▸ **Task item**:
An exact copy of every line from the one holding "Where should I" to the end of the entries below is required; leave the pictures out.

>>>

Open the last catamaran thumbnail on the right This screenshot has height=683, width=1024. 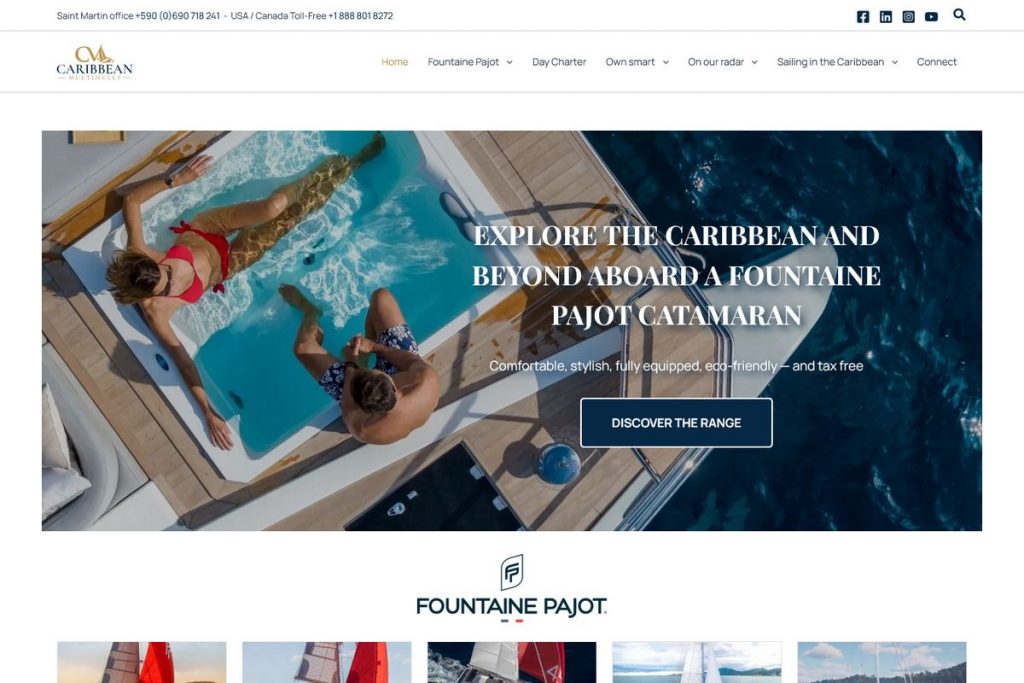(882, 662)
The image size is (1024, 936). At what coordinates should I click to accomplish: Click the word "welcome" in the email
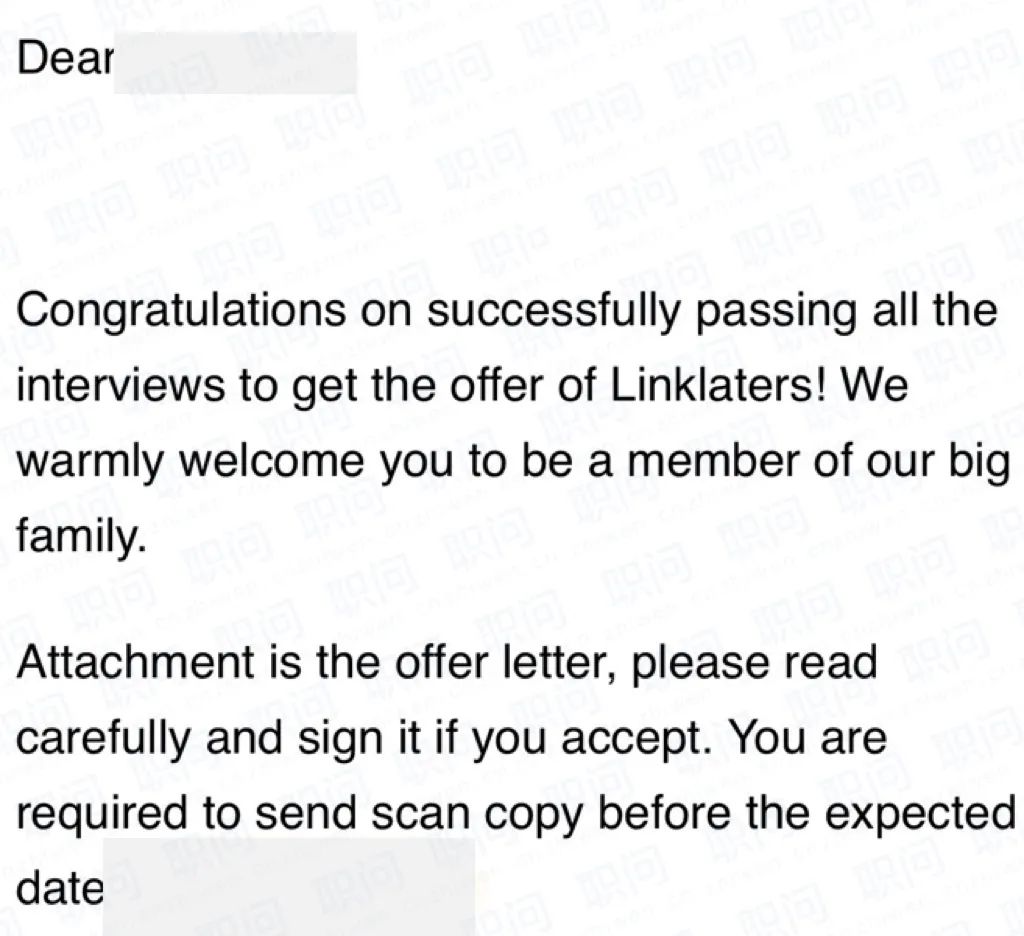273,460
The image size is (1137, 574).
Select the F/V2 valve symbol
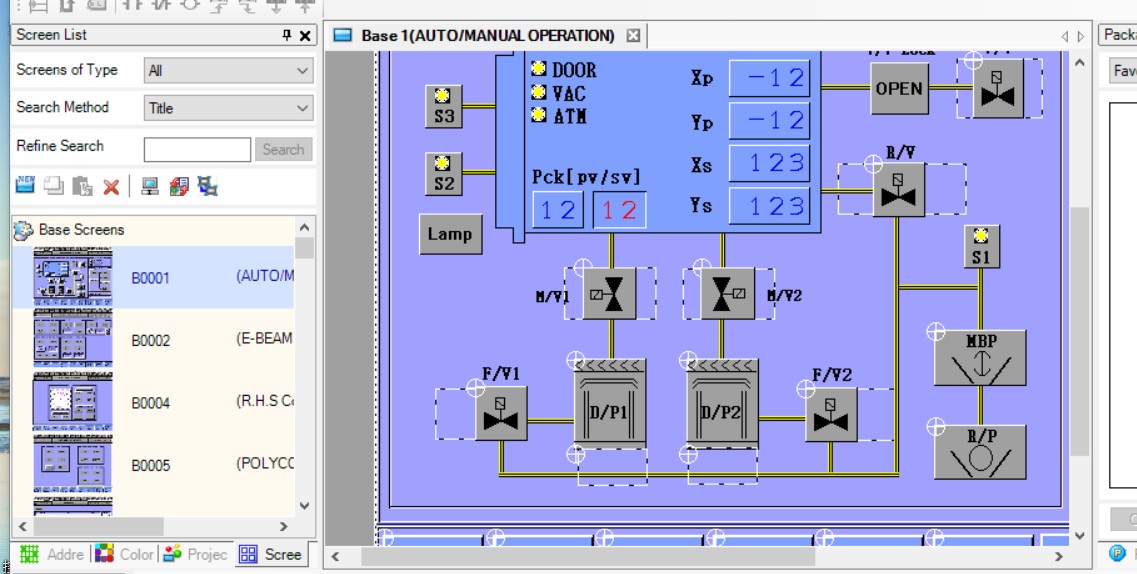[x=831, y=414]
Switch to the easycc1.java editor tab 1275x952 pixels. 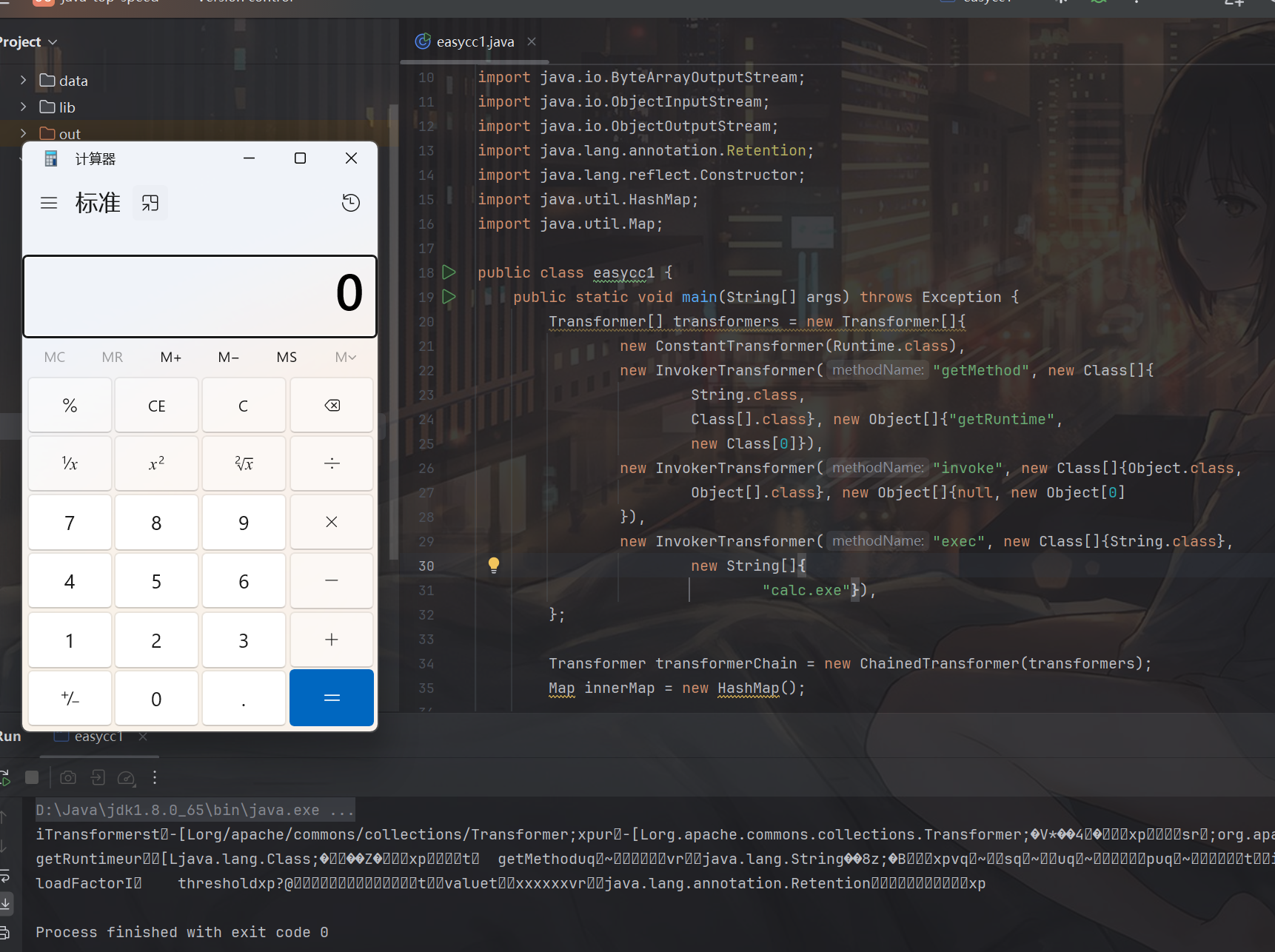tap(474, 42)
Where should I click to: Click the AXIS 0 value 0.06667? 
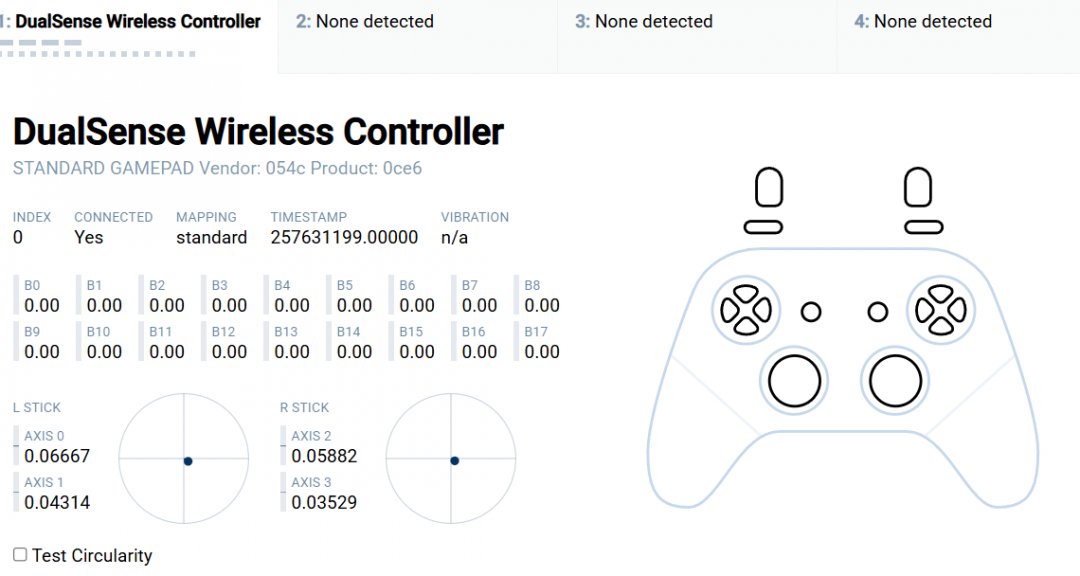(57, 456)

<<<

▸ **Result for this exercise**:
Where should I click to: Click the AXIS 0 value 0.06667? 
(57, 456)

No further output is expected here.